1. A device for displacing a tenser in a two-for-one twister, comprising:

a cylindrical housing;

a lower supporting member secured within the housing;

a yarn guide pipe inserted into the housing and being movable up and down;

an upper supporting member secured to the yarn guide pipe;

a tenser held between the lower supporting member and the upper supporting member;

a means for locating upper and lower positions of said yarn guide pipe;

a spring for axially urging the yarn guide pipe; and

a magnet provided on the housing to attract and hold the tenser at a position displaced from a yarn running area;

wherein the means for locating upper and lower positions of the yarn guide pipe comprises a pin and a cam member formed with a cam groove in engagement with the pin;

wherein said pin is provided to be projected into the housing, and said cam member has a cam groove for locating upper and lower positions of the yarn guide pipe, said cam member being rotatably disposed around the yarn guide pipe whereby said cam groove is formed about the outer periphery of the yarn guide pipe; and

wherein the cam groove comprises a first recess for determining a lower position of the cam member, a second recess for determining an upper position of the cam member, a first guide groove and a second guide groove to make the first recess continuous to the second recess, and a third guide groove to make the second recess continuous to the first recess to thereby form a guide groove in the form of a closed loop.

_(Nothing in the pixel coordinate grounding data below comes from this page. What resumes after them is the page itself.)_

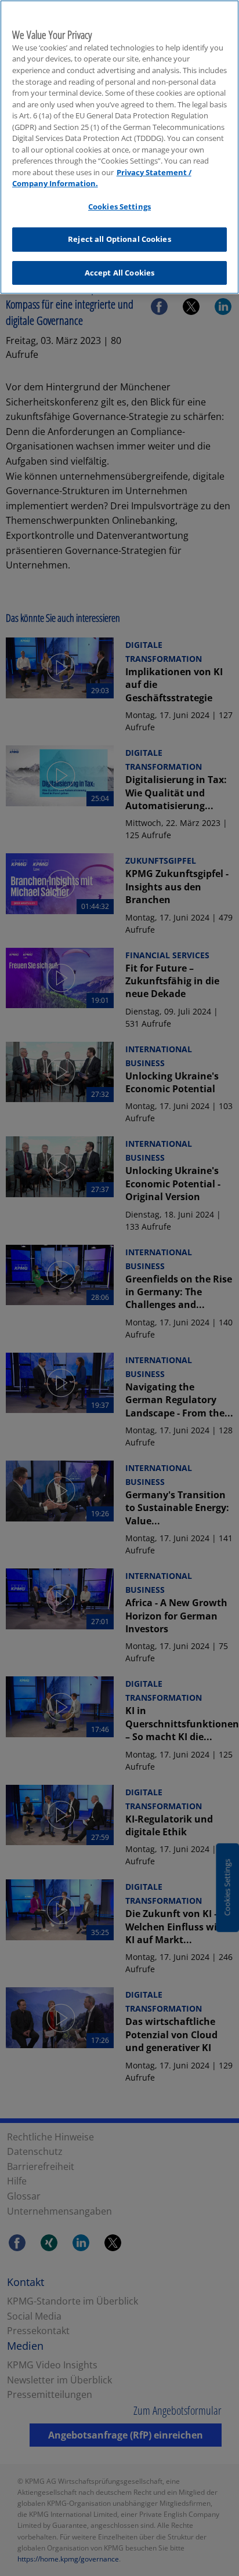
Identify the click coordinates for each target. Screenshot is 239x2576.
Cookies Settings (119, 206)
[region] (119, 147)
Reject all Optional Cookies (119, 239)
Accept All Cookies (119, 272)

2. The device according to claim 1, further comprising a guide surface projecting toward the first recess, said guide surface being disposed between the first guide groove and the third guide groove, said guide surface having a projected forward end positioned between center lines of the first and the second recesses which are parallel to the axis of the yarn guide pipe.

3. The device according to claim 1, wherein the surfaces of the upper supporting member and lower supporting member which are in abutment with the tenser are substantially conical shaped surfaces, respectively.

4. The device according to claim 1, wherein said pin is secured to the yarn guide pipe, and said housing has an inner peripheral surface in which is located a cam groove for engagement with the pin.